Statistics

Do not calculate correlations after smoothing data

This subject comes up so often and in so many places, and so many people ask me about it, that I thought a short explanation would be appropriate. You may also search for “running mean” (on this site) for more examples.

Specifically, several readers asked me to comment on this post at Climate Audit, in which appears an analysis whereby, loosely, two time series were smoothed and the correlation between them was computed. It was found that this correlation was large and, it was thought, significant.

I want to give you, what I hope is, a simple explanation of why you should not apply smoothing before taking correlation. What I don’t want to discuss is that if you do smooth first, you face the burden of carrying through the uncertainty of that smoothing to the estimated correlations, which will be far less certain than when computed for unsmoothed data. I mean, any classical statistical test you do on the smoothed correlations will give you p-values that are too small, confidence intervals too narrow, etc. In short, you can be easily misled.

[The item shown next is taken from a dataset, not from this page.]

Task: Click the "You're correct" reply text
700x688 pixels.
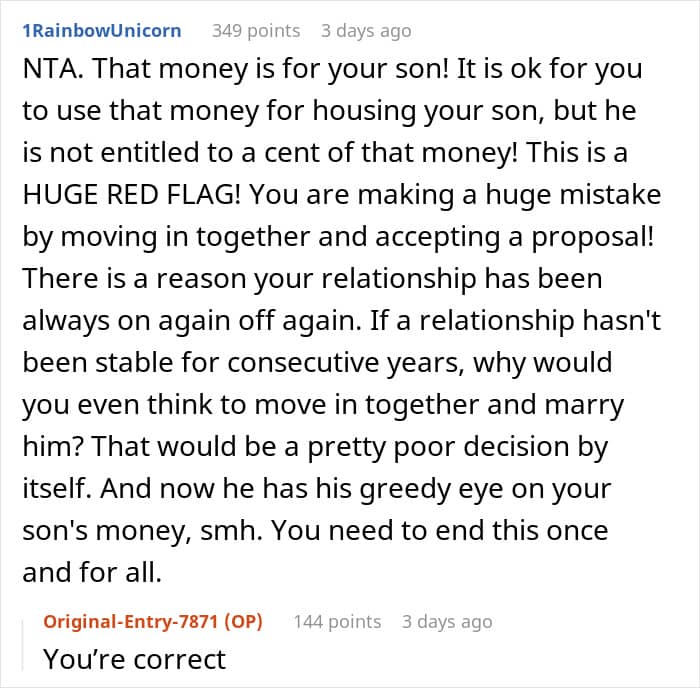Action: [x=135, y=659]
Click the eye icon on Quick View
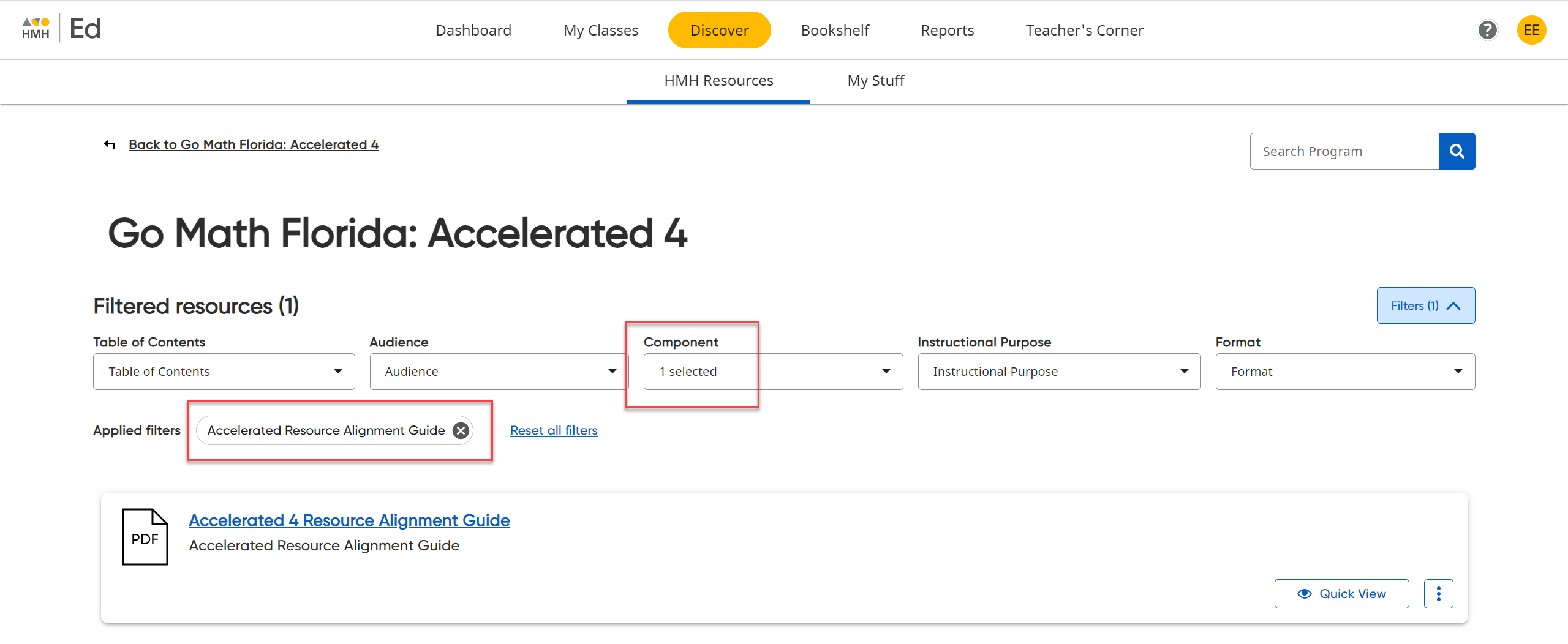The image size is (1568, 644). [1304, 593]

Here is an easy way to think of it: Suppose you take 100 made-up numbers; the knowledge of any of them is irrelevant towards knowing the value of any of the others. The only thing we do know about these numbers is that we can describe our uncertainty in their values by using the standard normal distribution (the classical way to say this is “generate 100 random normals”). Call these numbers C. Take another set of “random normals” and call them T.

I hope everybody can see that the correlation between T and C will be close to 0. The theoretical value is 0, because, of course, the numbers are just made up. (I won’t talk about what correlation is or how to compute it here: but higher correlations mean that T and C are more related.)

The following explanation holds for any smoother and not just running means. Now let’s apply an “eight-year running mean” smoothing filter to both T and C. This means, roughly, take the 15th number in the T series and replace it by an average of the 8th and 9th and 10th and … and 15th. The idea is, that observation number 15 is “noisy” by itself, but we can “see it better” if we average out some of the noise. We obviously smooth each of the numbers and not just the 15th.

Don’t forget that we made these numbers up: if we take the mean of all the numbers in T and C we should get numbers close to 0 for both series; again, theoretically, the means are 0. Since each of the numbers, in either series, is independent of its neighbors, the smoothing will tend to bring the numbers closer to their actual mean. And the more “years” we take in our running mean, the closer each of the numbers will be to the overall mean of T and C.

Now let T' = 0,0,0,...,0 and C' = 0,0,0,...,0. What can we say about each of these series? They are identical, of course, and so are perfectly correlated. So any process which tends to take the original series T and C and make them look like T' and C' will tend to increase the correlation between them.

In other words, smoothing induces spurious correlations.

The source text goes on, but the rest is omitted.